## Begin INFORMATION GIVEN

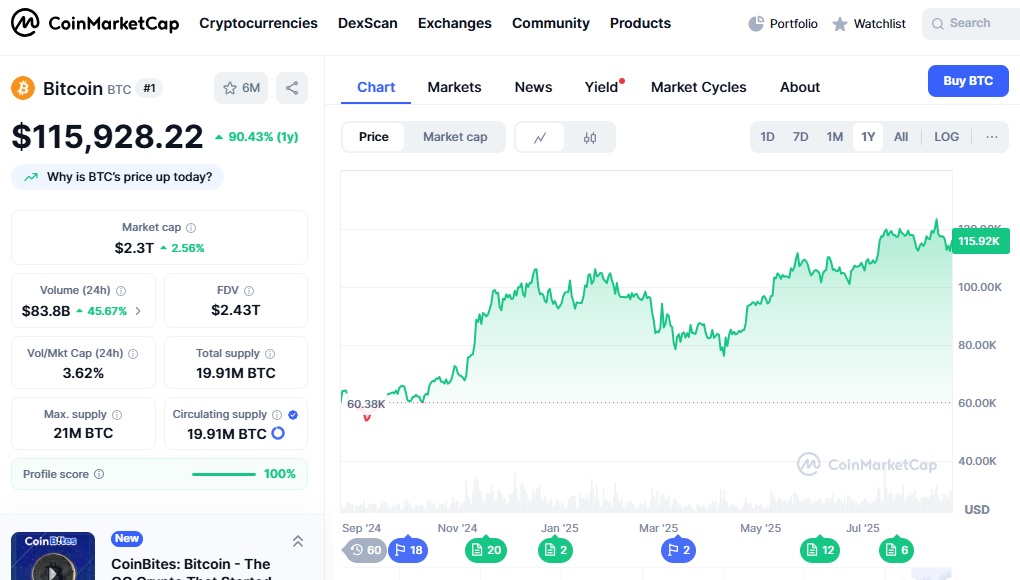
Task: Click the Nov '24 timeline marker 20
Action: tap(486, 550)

## End INFORMATION GIVEN
## Begin INFORMATION GIVEN

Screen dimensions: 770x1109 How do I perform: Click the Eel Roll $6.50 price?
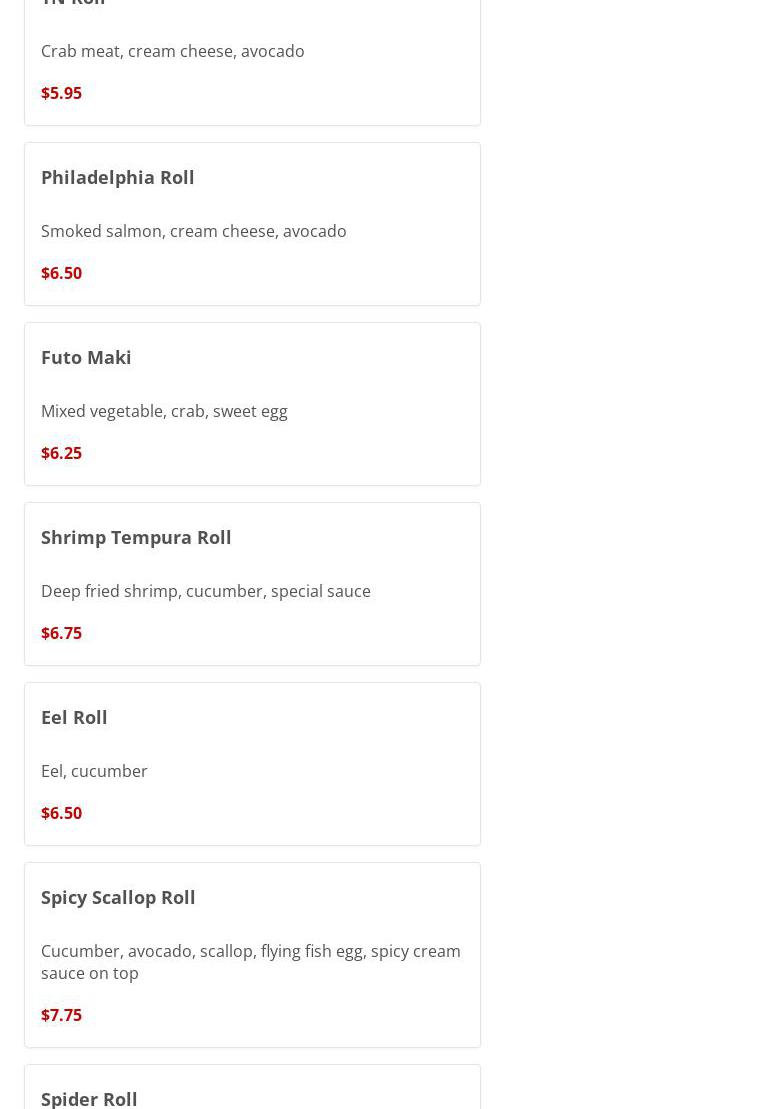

## End INFORMATION GIVEN
## Begin INFORMATION GIVEN

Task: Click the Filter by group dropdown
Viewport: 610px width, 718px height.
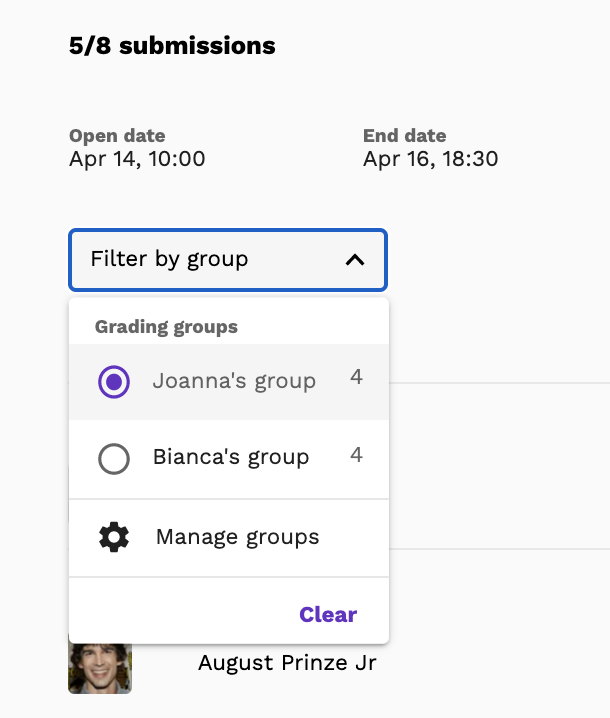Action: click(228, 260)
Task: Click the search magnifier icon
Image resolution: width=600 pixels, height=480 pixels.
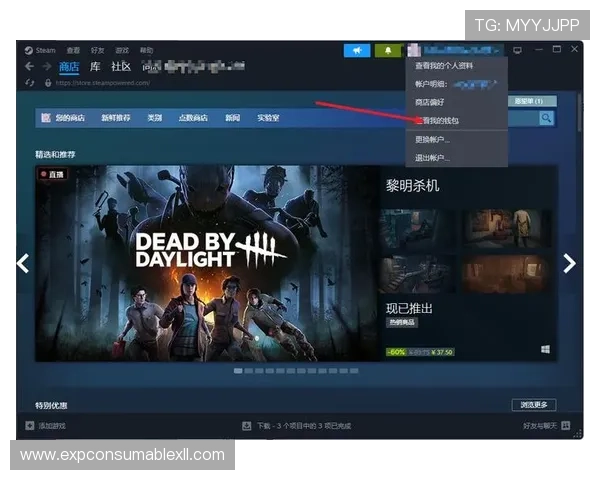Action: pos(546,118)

## End INFORMATION GIVEN

● **TASK PROMPT**:
Return every line of the entries above that contains the string "width", treating uppercase and lowercase as different.

● **OUTPUT OF THE EXERCISE**:
Viewport: 610px width, 718px height.
Image resolution: width=600 pixels, height=480 pixels.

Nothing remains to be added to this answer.